仓库源文站点原文


title: "PDF custom rendering" description: "" added: "Nov 6 2022" tags: [code]

updatedDate: "Jun 30 2023"

When it comes to the Web, almost every modern browser supports viewing of PDF documents natively (the simplest way to embed a PDF into a web page is to use the <object type="application/pdf"> tag.) But that native component is outside of the developer’s control. You can't disable the Print button, or display only few pages while others require paid membership.

You can deeplink to a specific PDF page by appending #page=X to your URL, where X is a placeholder for the page you want to link to.

PDF.js, created by Mozilla Labs, which can render PDF documents in your browser. Most importantly, you as a developer have full control over rendering the PDF document’s pages as per your requirements. But integrating it isn’t as straightforward as it might seem. There is little documentation available on how to integrate certain features like rendering text-layers or annotations, and supporting password protected files.

pdf.js and pdf.worker.js are two main files required by PDF.js, which contain methods to fetch, parse and render a PDF document. pdf.js is the main library, which essentially has methods to fetch a PDF document from some URL. PDF.js relies heavily on Web Workers to provide a performance boost by moving CPU-heavy operations, like parsing and rendering, off of the main thread.

Prebuilt overview

├── build/
│   ├── pdf.js                             - display layer
│   ├── pdf.js.map                         - display layer's source map
│   ├── pdf.worker.js                      - core layer
│   └── pdf.worker.js.map                  - core layer's source map
├── web/
│   ├── cmaps/                             - character maps (required by core)
│   ├── compressed.tracemonkey-pldi-09.pdf - PDF file for testing purposes
│   ├── debugger.js                        - helpful debugging features
│   ├── images/                            - images for the viewer and annotation icons
│   ├── locale/                            - translation files
│   ├── viewer.css                         - viewer style sheet
│   ├── viewer.html                        - viewer layout
│   ├── viewer.js                          - viewer layer
│   └── viewer.js.map                      - viewer layer's source map

CMaps (Character Maps) are text files that are used in PostScript and other Adobe products to map character codes to character glyphs in CID fonts.
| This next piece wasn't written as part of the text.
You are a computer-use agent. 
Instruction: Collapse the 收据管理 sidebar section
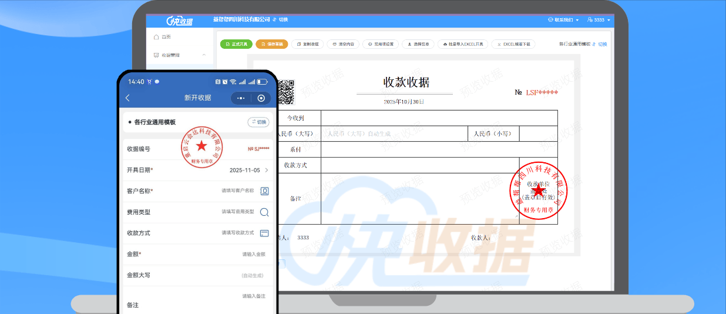click(x=204, y=55)
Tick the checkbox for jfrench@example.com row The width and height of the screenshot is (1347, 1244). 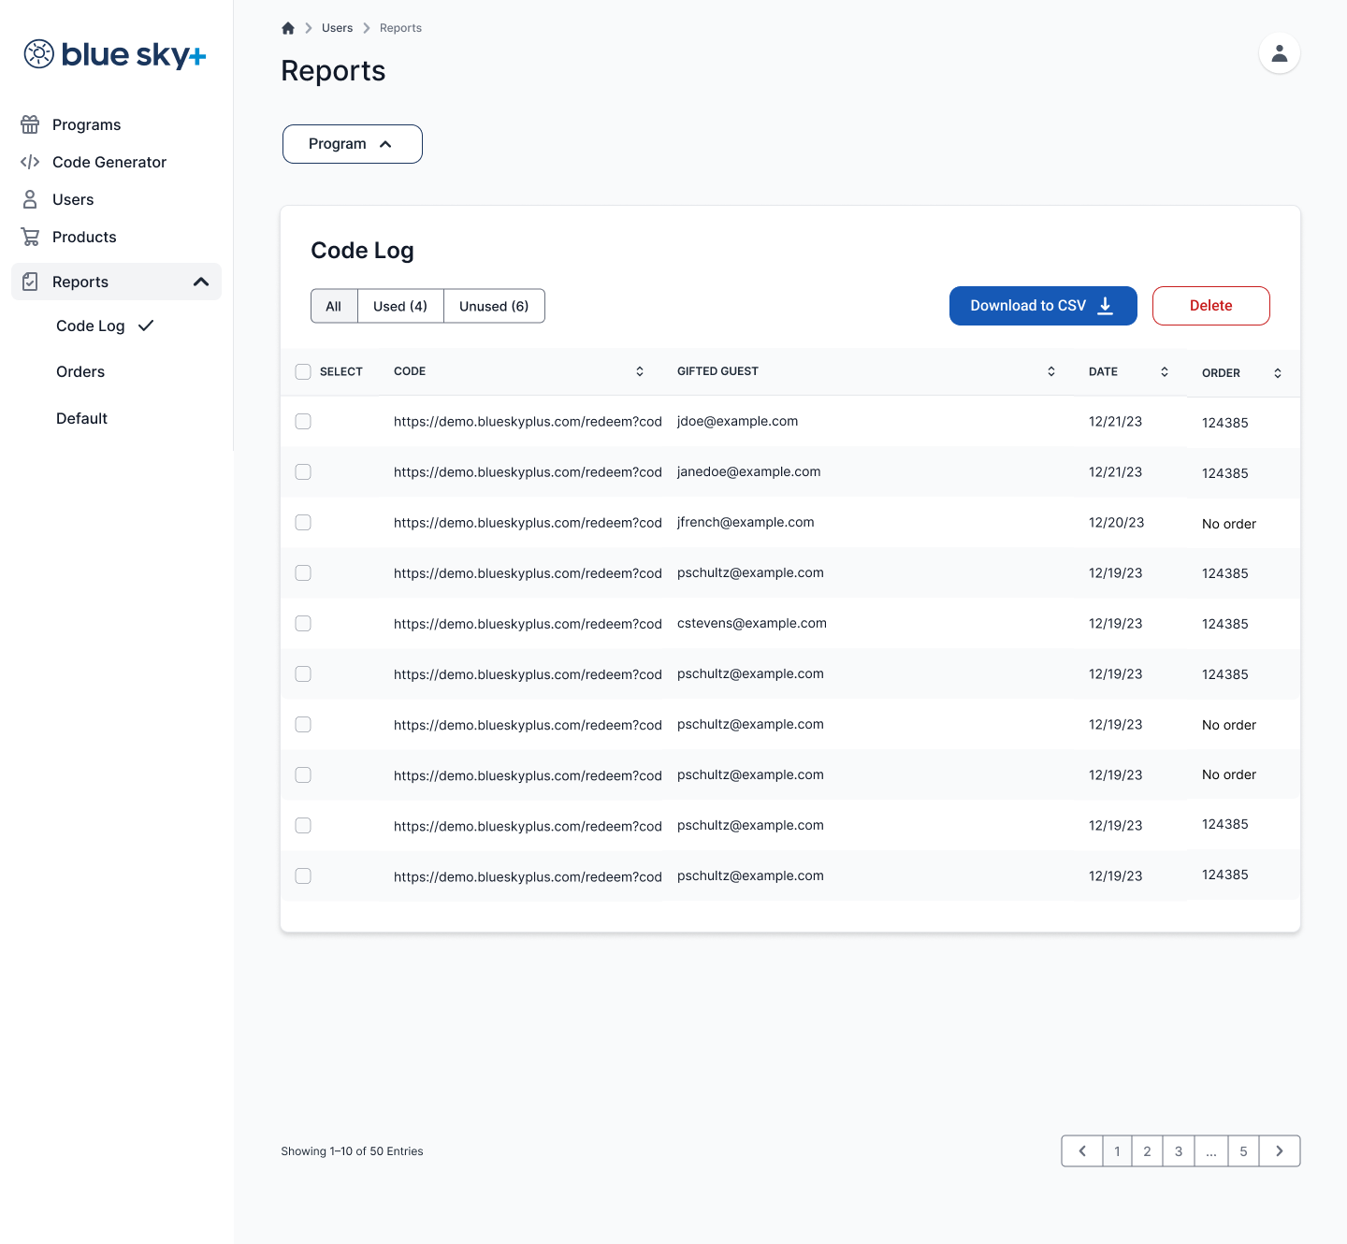(x=303, y=523)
They are mostly used when dealing with East Asian writing systems. This technology is a legacy technology, so it should not be used in pdfs created by modern tools. pdf.js needs the CMap file when it wants to display such CID fonts.

Basic rendering as canvas

In this demo, PDF.js-related libraries are imported from UNPKG. You should check the version of pdfjs-dist you imports, since the APIs are different among various PDF.js versions.

<!DOCTYPE html>
<html>
<head>
  <meta charset="UTF-8">
  <title>Hello world example</title>
</head>
<body>
  <style>
    canvas {
      border: 1px solid #000;
    }
  </style>
  <div id="container"></div>
  <!-- <canvas id="the-canvas"></canvas> -->

  <script src="https://unpkg.com/pdfjs-dist@3.0.279/build/pdf.js"></script>
  <script>
    const url = 'path/to/pdf';

    // The workerSrc property shall be specified.
    pdfjsLib.GlobalWorkerOptions.workerSrc =
      'https://unpkg.com/pdfjs-dist@3.0.279/build/pdf.worker.js';

    // Asynchronous download PDF
    const loadingTask = pdfjsLib.getDocument(url);
    var container = document.getElementById("container");

    (async () => {
      const pdf = await loadingTask.promise;
      for (var i = 1; i <= pdf.numPages; i++) {
        // Get individual pages in a PDF document
        const page = await pdf.getPage(i);
        // The zoom-level we want PDF document’s pages to render
        const scale = 1.5;
        const viewport = page.getViewport({ scale });

        const div = document.createElement("div");
        // Set id attribute with page-#{pdf_page_number} format
        div.setAttribute("id", "page-" + (page.pageIndex + 1));
        // This will keep positions of child elements as per our needs
        div.setAttribute("style", "position: relative");
        container.appendChild(div);

        // Prepare canvas using PDF page dimensions
        const canvas = document.createElement("canvas");
        div.appendChild(canvas);
        const context = canvas.getContext("2d");

        canvas.width = Math.floor(viewport.width);
        canvas.height = Math.floor(viewport.height);

        // Render PDF page into canvas context
        const renderContext = {
          canvasContext: context,
          viewport,
        };
        page.render(renderContext);
      }
    })();
  </script>

</body>
</html>

Rendering Text-Layers

PDF.js gives you the ability to render text layers atop PDF pages that have been rendered using canvas. This time you will not only see PDF pages being rendered but you can also select and copy text from them.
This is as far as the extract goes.